-- BEGIN --

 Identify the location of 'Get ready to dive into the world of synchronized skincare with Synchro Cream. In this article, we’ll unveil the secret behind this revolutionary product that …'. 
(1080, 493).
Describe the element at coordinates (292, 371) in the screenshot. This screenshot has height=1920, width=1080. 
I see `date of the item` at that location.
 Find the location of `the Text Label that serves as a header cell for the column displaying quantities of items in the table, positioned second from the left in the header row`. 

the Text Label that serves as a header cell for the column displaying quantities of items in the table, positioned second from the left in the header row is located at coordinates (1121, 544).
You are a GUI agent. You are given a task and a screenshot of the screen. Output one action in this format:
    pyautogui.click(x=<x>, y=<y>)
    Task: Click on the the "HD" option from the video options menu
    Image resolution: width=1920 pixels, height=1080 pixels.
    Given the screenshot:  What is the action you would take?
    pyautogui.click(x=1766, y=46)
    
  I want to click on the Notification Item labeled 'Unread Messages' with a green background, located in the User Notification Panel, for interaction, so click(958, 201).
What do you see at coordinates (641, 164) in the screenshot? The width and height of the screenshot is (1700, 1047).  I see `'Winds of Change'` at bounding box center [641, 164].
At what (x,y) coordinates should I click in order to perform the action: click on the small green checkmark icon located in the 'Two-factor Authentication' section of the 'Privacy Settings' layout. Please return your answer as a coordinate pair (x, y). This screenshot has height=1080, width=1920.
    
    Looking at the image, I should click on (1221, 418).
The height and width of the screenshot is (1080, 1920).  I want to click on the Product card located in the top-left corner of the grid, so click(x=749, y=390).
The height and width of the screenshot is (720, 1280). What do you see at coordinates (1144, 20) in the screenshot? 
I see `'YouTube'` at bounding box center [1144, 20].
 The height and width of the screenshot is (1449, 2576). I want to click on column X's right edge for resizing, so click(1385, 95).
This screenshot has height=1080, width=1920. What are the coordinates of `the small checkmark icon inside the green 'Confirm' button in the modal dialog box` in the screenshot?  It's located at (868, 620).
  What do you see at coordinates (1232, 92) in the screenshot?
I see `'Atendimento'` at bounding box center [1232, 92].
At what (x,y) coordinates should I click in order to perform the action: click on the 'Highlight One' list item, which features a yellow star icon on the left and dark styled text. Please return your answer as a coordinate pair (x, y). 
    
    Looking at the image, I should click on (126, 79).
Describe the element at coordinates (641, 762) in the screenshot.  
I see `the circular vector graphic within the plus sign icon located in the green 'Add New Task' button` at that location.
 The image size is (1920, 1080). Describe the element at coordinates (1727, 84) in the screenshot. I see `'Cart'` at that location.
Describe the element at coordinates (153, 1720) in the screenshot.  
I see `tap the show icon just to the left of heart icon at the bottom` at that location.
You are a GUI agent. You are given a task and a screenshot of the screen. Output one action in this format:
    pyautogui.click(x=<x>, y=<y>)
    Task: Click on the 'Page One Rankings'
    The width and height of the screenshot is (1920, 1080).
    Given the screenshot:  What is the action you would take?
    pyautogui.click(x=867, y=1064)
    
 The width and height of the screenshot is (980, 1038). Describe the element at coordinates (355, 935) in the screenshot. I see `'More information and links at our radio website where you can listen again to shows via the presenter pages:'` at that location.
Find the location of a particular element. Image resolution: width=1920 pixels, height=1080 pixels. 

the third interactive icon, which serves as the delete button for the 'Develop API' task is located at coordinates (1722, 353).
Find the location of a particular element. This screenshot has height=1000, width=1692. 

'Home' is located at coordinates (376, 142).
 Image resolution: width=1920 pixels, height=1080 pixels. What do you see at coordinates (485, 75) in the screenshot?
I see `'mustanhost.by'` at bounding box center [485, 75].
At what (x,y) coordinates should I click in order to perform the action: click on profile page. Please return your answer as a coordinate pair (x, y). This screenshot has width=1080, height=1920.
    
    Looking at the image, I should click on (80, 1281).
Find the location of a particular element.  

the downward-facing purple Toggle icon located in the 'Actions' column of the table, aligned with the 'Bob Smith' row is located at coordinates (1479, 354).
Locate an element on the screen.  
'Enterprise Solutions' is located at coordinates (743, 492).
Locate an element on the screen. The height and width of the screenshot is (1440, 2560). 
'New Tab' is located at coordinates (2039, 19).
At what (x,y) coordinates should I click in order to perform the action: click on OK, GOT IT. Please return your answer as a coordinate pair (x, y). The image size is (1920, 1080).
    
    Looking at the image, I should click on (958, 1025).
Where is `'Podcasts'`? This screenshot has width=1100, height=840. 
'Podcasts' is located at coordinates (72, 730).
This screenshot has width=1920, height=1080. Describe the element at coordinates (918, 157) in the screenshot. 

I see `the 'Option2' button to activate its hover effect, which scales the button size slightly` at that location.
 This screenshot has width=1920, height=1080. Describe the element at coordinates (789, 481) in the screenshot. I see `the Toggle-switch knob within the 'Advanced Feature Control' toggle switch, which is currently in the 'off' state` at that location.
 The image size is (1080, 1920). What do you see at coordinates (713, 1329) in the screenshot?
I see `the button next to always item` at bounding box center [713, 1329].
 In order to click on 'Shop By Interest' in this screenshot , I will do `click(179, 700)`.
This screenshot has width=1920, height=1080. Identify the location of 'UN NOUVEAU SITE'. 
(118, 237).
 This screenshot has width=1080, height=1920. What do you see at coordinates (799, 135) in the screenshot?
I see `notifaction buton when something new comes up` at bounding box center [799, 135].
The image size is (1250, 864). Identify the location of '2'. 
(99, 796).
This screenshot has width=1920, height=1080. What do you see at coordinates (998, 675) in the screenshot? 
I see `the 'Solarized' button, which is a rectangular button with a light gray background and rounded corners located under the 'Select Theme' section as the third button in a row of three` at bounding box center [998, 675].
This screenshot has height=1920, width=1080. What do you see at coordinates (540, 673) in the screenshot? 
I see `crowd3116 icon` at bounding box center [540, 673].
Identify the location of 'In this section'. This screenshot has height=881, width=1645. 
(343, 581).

-- END --

Given exercise: Reproduce the entries above word for word, from the very first line up to and including the line with "coordinates (1121, 544).".

Solved problem:
 Identify the location of 'Get ready to dive into the world of synchronized skincare with Synchro Cream. In this article, we’ll unveil the secret behind this revolutionary product that …'. 
(1080, 493).
Describe the element at coordinates (292, 371) in the screenshot. This screenshot has height=1920, width=1080. 
I see `date of the item` at that location.
 Find the location of `the Text Label that serves as a header cell for the column displaying quantities of items in the table, positioned second from the left in the header row`. 

the Text Label that serves as a header cell for the column displaying quantities of items in the table, positioned second from the left in the header row is located at coordinates (1121, 544).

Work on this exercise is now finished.